As a young adult, I had spent 7 years in the Middle East as a student and then campus ministry staff worker, then returned to Toronto in October 2021 to get married to my sweet Brazilian husband (that’s a whole other story). I didn’t know what debriefing was at the time of re-entry, so I jumped right into figuring out what life in Toronto would look like – planning a wedding, exploring job prospects, all while unknowingly carrying the immense weight of uprooting the life I loved overseas. It’s not surprising, perhaps, that three years later, I was still dealing with waves of grief, longing, and unsettledness all while continuing on with life here.
Enter the RE-VIEW retreat. When I heard about it through my co-workers and mentors, I wondered, is it too late for me to unpack all these emotions and experiences? But praise the Lord – it’s never too late to receive his healing mercies!
I was nervous entering RE-VIEW, knowing how much emotional baggage I was carrying, yet I was simultaneously hopeful that the Lord would meet me in my neediness. And as he always does, every time – Jesus met me there.

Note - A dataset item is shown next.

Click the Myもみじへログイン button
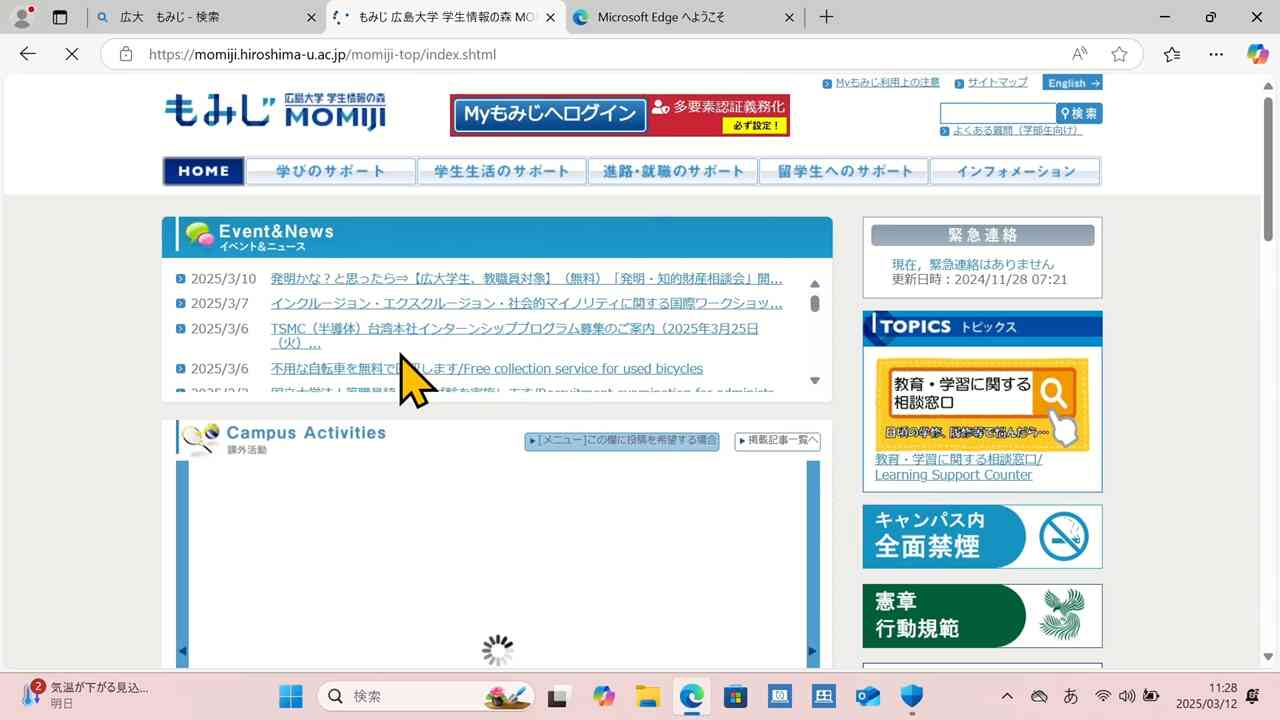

My entire experience at RE-VIEW was saturated with Jesus’ comforting presence. From the learning sessions to the small group debriefing, the 1:1 conversations and meals with people who have walked through similar journeys – I felt so seen, understood, and cared for by people I had just met. It was so incredibly healing to not only share my own story of transition, but to hear others’ journeys and weep, rejoice, and pray together. Simply being in another room with people that get it – this made me understand that I am not alone, that this is all a normal part of experiencing life changes at the tectonic level.
A particular milestone in my journey of healing was preparing and sharing my story for our small group debriefing time. As someone who likes being creative, I spent a whole afternoon creating a collage booklet that represented key moments in my story, covering the last few years of my time overseas as well as the rough transition to life back “home” in Canada.
During our small group debriefing, we took turns to share our stories uninterrupted, receive encouragement reflecting back what was heard, and be prayed over. I had never shared my story in such a way before. To have this safe space to share the joys and challenges of my
journey, to name and grieve the losses, to reflect on God’s faithfulness through it all – this was powerfully transformative. Though it was hard to confront the pain and disappointments I had been carrying for so long, I felt a deep sense of relief and lightness afterwards.
This was only one moment out of so many during that week where Jesus so faithfully walked with me. Taking this extended, intentional time to allow myself to pause, to feel, to grieve and to hope, was life-giving beyond measure. Though one retreat isn’t enough to bring full healing, RE-VIEW was definitely a significant step in my journey towards transformation.
On the last morning, I had the opportunity to share a song from my debut album, inspired by Isaiah 43:1-7. The song, “Fear Not, My Child,” speaks from God’s perspective, comforting his children when they walk through trials. So many times, through this song and Scripture, the Lord has met me along the journey, and he particularly did so through RE-VIEW.
I came out of that week with renewed strength and hope, having named and articulated the hard things of re-entry, and having greater confidence to embrace this current season God has given me here in Canada.
Even when walking through the waters of transition and the fire of uncertainty, Jesus invites us:
“Fear not, for I have redeemed you; I have called you by name, you are mine. When you pass through the waters, I will be with you; and through the rivers, they shall not overwhelm you.” He is doing a new, beautiful thing.
Sharon Patire, (guest blogger)
Sharon has been serving as the Mobilization Coordinator at the Missions Hub since June 2022. Before that, she spent 7 years in the Middle East doing her undergraduate studies and serving in a local campus ministry. She's so thankful to the Lord for her time overseas, as this experience has profoundly shaped her view of ministry, missions, and her own walk with Jesus. She loves how God is using her in her current role as she disciples and mobilizes young leaders to serve in God's global mission.